_Work item:_ Copy task. Retype the whole listing exactly, omitting any picture in it.

_Entries shown:_
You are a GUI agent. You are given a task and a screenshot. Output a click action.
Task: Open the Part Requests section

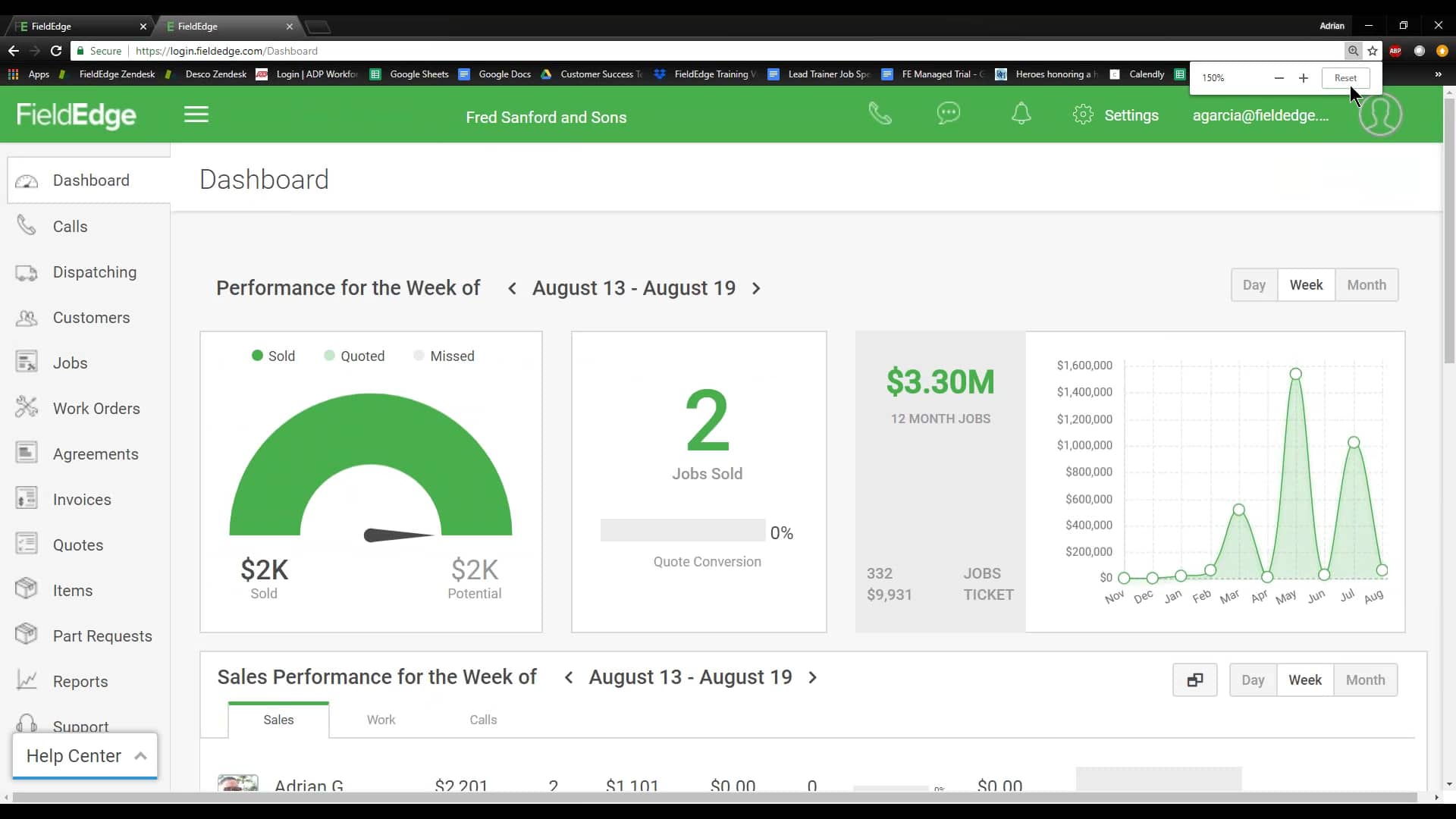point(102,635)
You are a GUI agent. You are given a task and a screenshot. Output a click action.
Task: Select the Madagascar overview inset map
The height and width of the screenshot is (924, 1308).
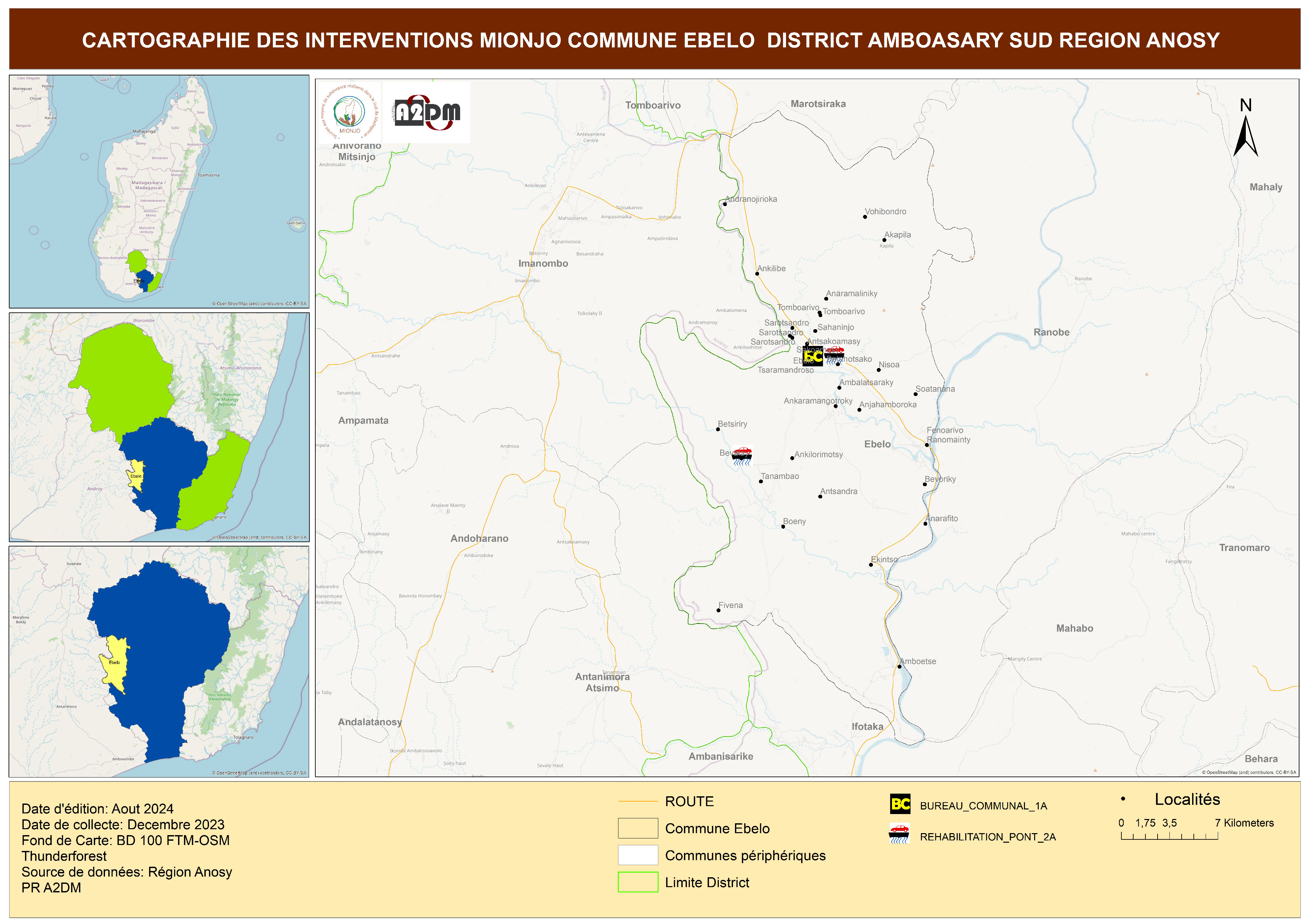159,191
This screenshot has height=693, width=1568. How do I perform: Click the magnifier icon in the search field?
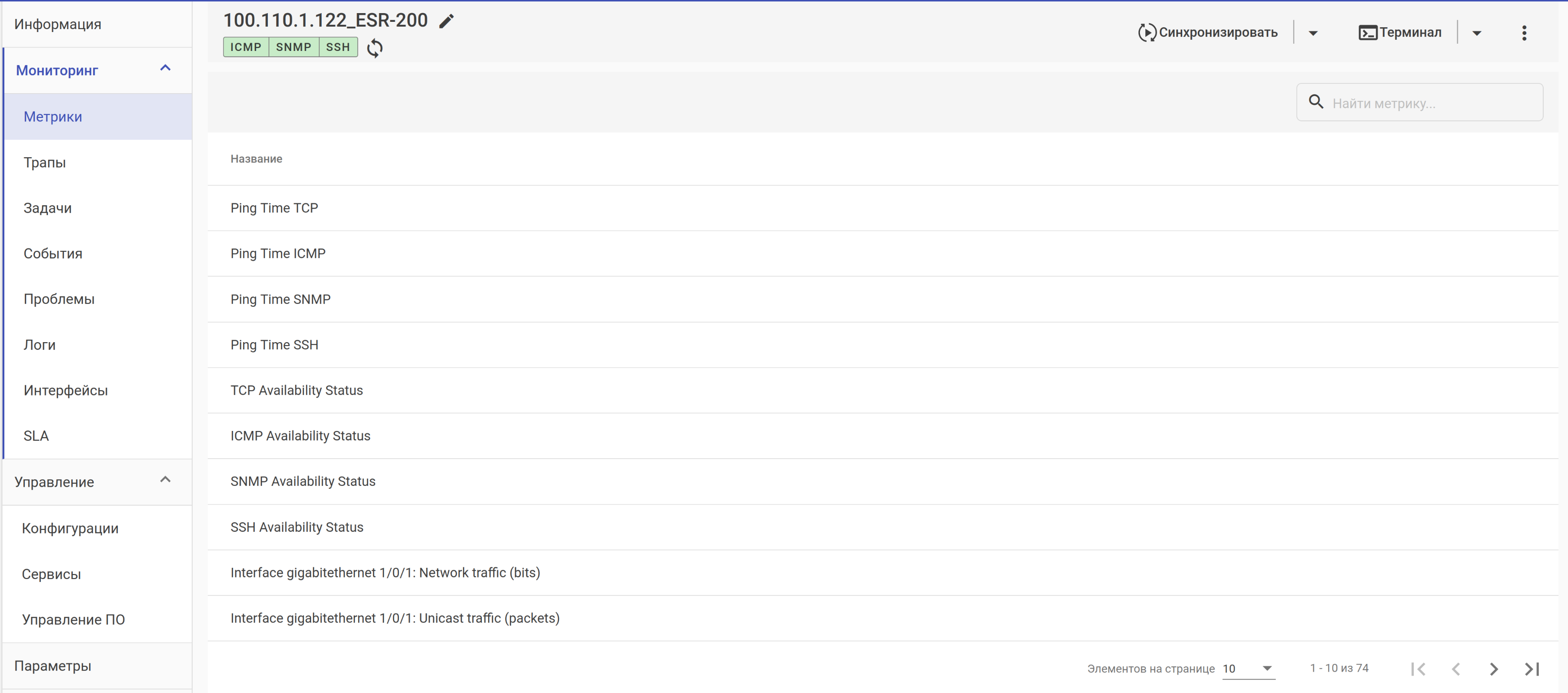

_Answer section:_
You are a GUI agent. You are given a task and a screenshot. Output a click action.
Task: Open the Part Requests section

point(102,635)
You are a GUI agent. You are given a task and a screenshot. Output a click action.
Task: Select the Madagascar overview inset map
The height and width of the screenshot is (924, 1308).
159,191
This screenshot has height=693, width=1568. How do I perform: Click the magnifier icon in the search field?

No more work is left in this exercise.